Memtable API

CEP-11 / CASSANDRA-17034

Configuration specification

Memtable types and options are specified using memtable “configurations”, which specify an implementation class and its parameters.

The memtable configurations are defined in cassandra.yaml, using the following format:

memtable:
    configurations:
        〈configuration name〉:
          class_name: 〈class〉
          inherits: 〈configuration name〉
          parameters:
            〈parameters〉

Configurations can copy the properties from others, including being full copies of another, which can be useful for easily remapping one name to another configuration.

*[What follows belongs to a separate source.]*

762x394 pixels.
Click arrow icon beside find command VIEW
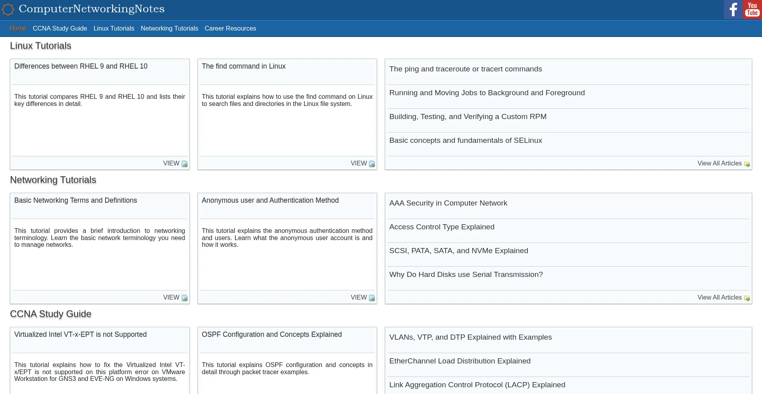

The default memtable configuration is named default. It can be overridden if the yaml specifies it (including using inheritance to copy another configuration), and it can be inherited, even if it is not explicitly defined in the yaml (e.g. to change some parameter but not the memtable class).

Examples:

memtable:
    configurations:
        more_shards:
          inherits: default
          parameters:
             shards: 32
memtable:
    configurations:
        skiplist:
          class_name: SkipListMemtable
        sharded:
          class_name: ShardedSkipListMemtable
        default:
          inherits: sharded

Note that the database will only validate the memtable class and its parameters when a configuration needs to be instantiated for a table.

Memtable selection

Once a configuration has been defined, it can be used by specifying it in the memtable parameter of a CREATE TABLE or ALTER TABLE statement, for example:

CREATE TABLE ... WITH ... AND memtable = 'trie';

or

ALTER TABLE ... WITH memtable = 'skiplist';

If a memtable is not specified, the configuration default will be used. To reset a table to the default memtable, use

ALTER TABLE ... WITH memtable = 'default';

The memtable configuration selection is per table, i.e. it will be propagated to all nodes in the cluster. If some nodes do not have a definition for that configuration or cannot instantiate the class, they will log an error and fall back to the default memtable configuration to avoid schema disagreements. However, if some nodes are still on a version of Cassandra before 4.1, they will reject the schema change. We therefore recommend using a separate ALTER statement to change a table's memtable implementation; upgrading all nodes to 4.1 or later is required to use the API.

As additional safety when first deploying an alternative implementation to a production cluster, one may consider first deploying a remapped default configuration to all nodes in the cluster, switching the schema to reference it, and then changing the implementation by modifying the configuration one node at a time.

For example, a remapped default can be specified with this:

memtable:
    configurations:
        better_memtable:
            inherits: default

selected via

ALTER TABLE production_table WITH memtable = 'better_memtable';

and later switched one node at a time to

memtable:
    configurations:
        our_memtable:
            class_name: ...
        better_memtable:
            inherits: our_memtable

Memtable implementation

A memtable implementation is an implementation of the Memtable interface. The main work of the class will be performed by the put, rowIterator and partitionIterator methods, used to write and read information to/from the memtable. In addition to this, the implementation must support retrieval of the content in a form suitable for flushing (via getFlushSet), memory use and statistics tracking, mechanics for triggering a flush for reasons controlled by the memtable (e.g. exhaustion of the given memory allocation), and finally mechanisms for tracking the commit log spans covered by a memtable.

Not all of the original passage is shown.